Stated task -> In the data below, repeat every line verbatim from the line containing "Where should I" through the line containing "Image resolution: width=1182", including both of those lines. Leave the pictures out of your answer.

[Screen grounding examples]
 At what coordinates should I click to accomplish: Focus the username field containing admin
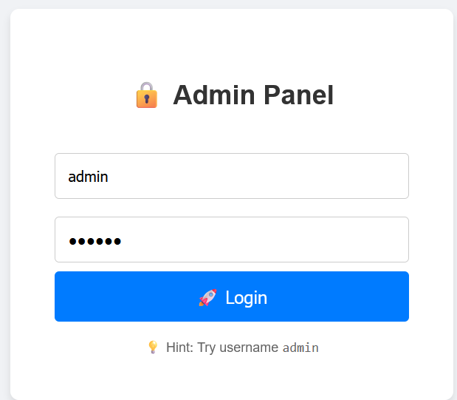(x=231, y=176)
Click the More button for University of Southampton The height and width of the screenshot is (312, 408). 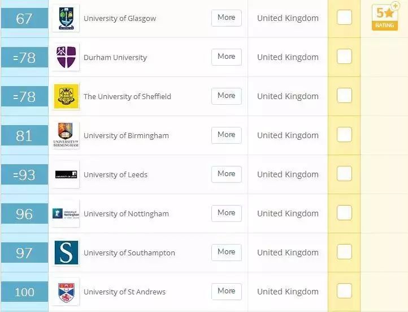pyautogui.click(x=227, y=253)
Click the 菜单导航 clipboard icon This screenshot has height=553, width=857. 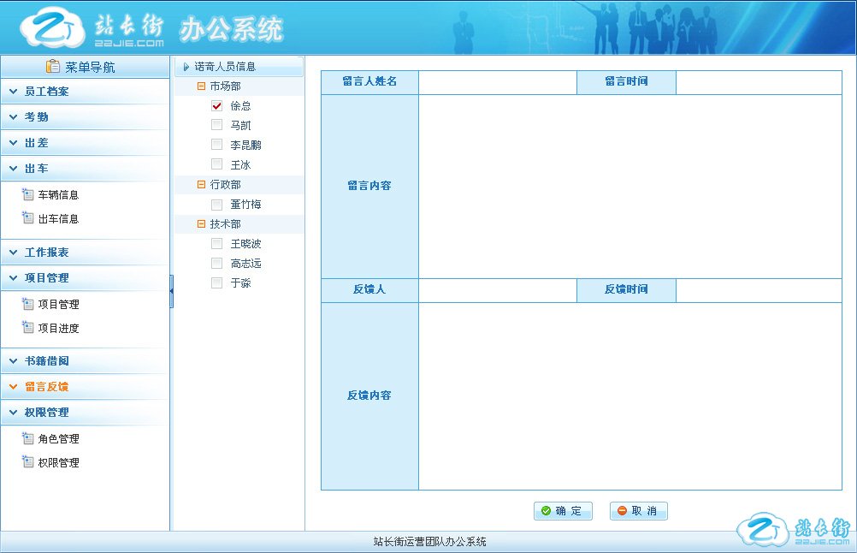point(53,66)
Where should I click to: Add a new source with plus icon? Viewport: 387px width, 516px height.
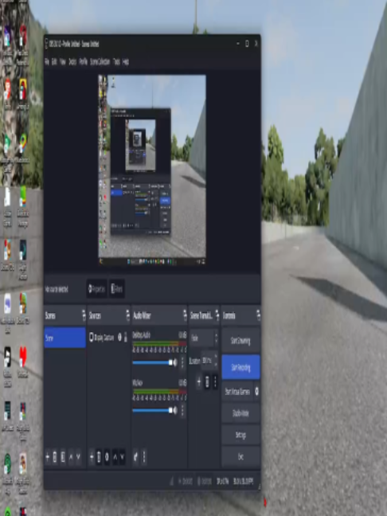pos(92,457)
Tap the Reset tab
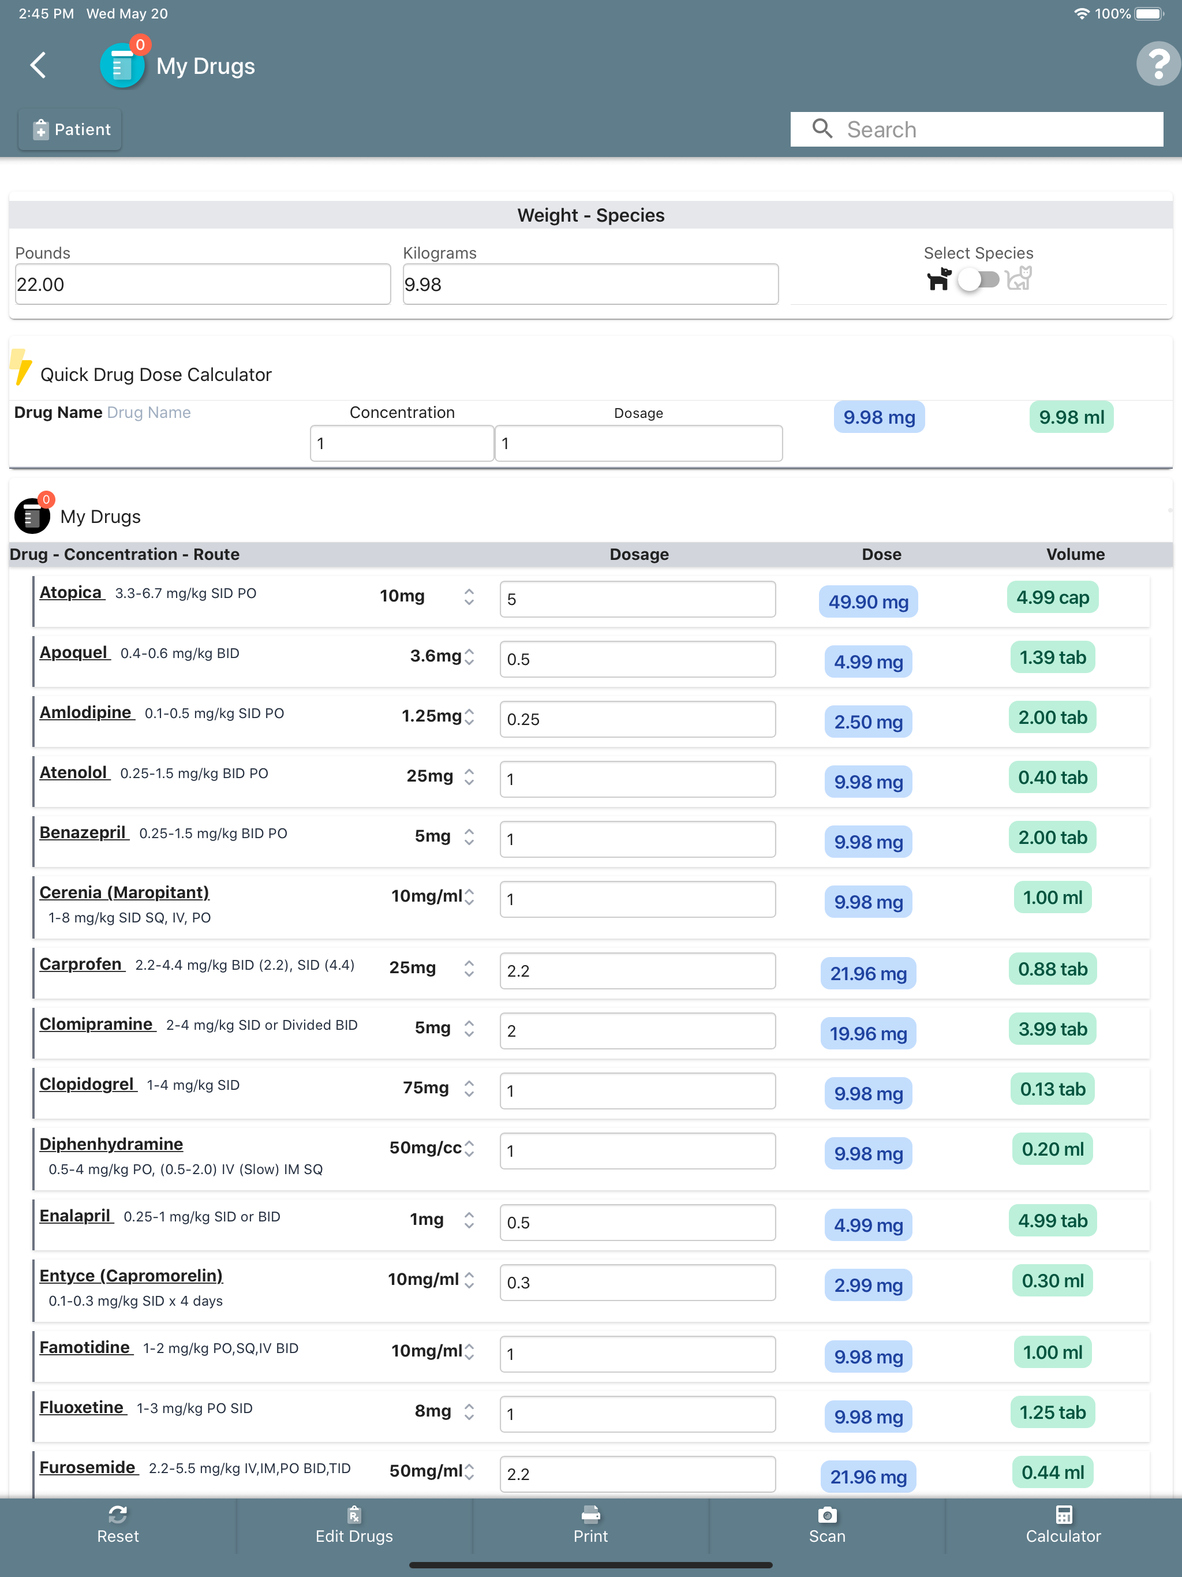Image resolution: width=1182 pixels, height=1577 pixels. tap(118, 1526)
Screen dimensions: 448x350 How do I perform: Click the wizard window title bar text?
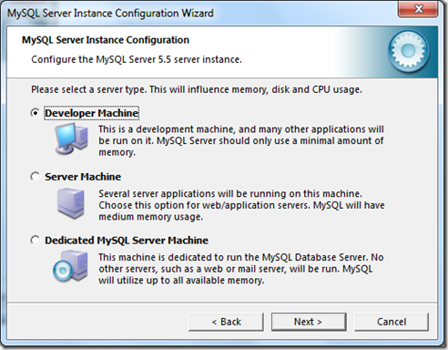110,14
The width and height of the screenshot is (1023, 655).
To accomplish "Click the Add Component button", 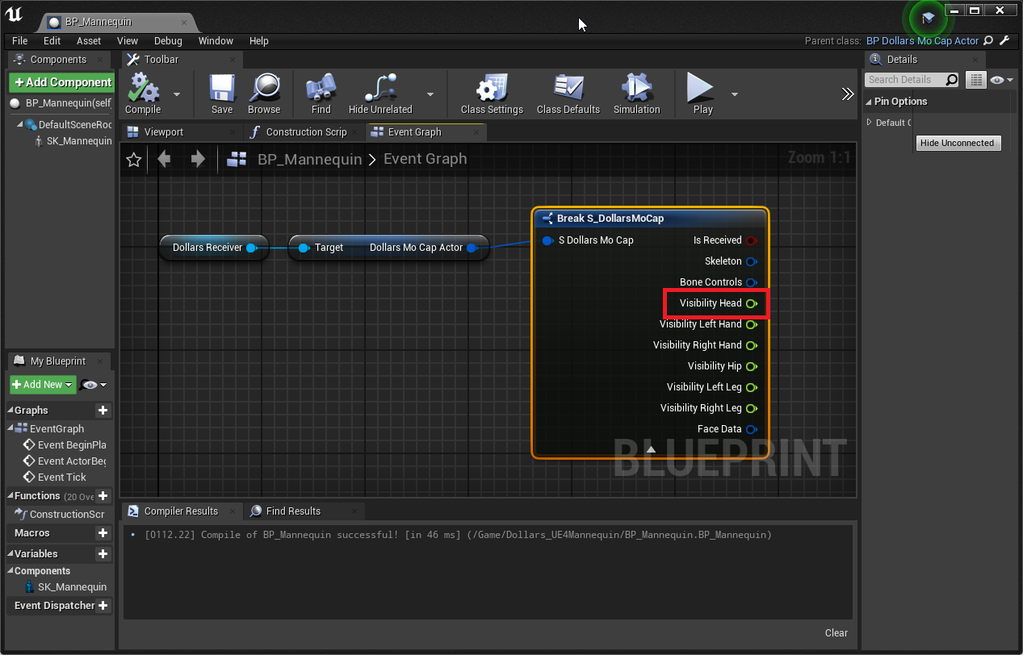I will 61,82.
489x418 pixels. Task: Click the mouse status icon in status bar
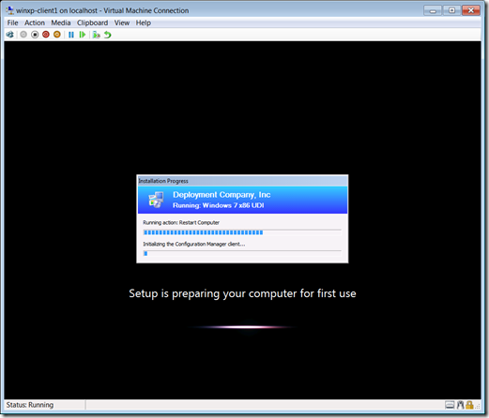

Response to this exercise ->
Where should I click to: Add a new source with plus icon? Viewport: 387px width, 516px height.
pos(92,457)
Tap the Reset tab
Image resolution: width=1182 pixels, height=1577 pixels. tap(118, 1526)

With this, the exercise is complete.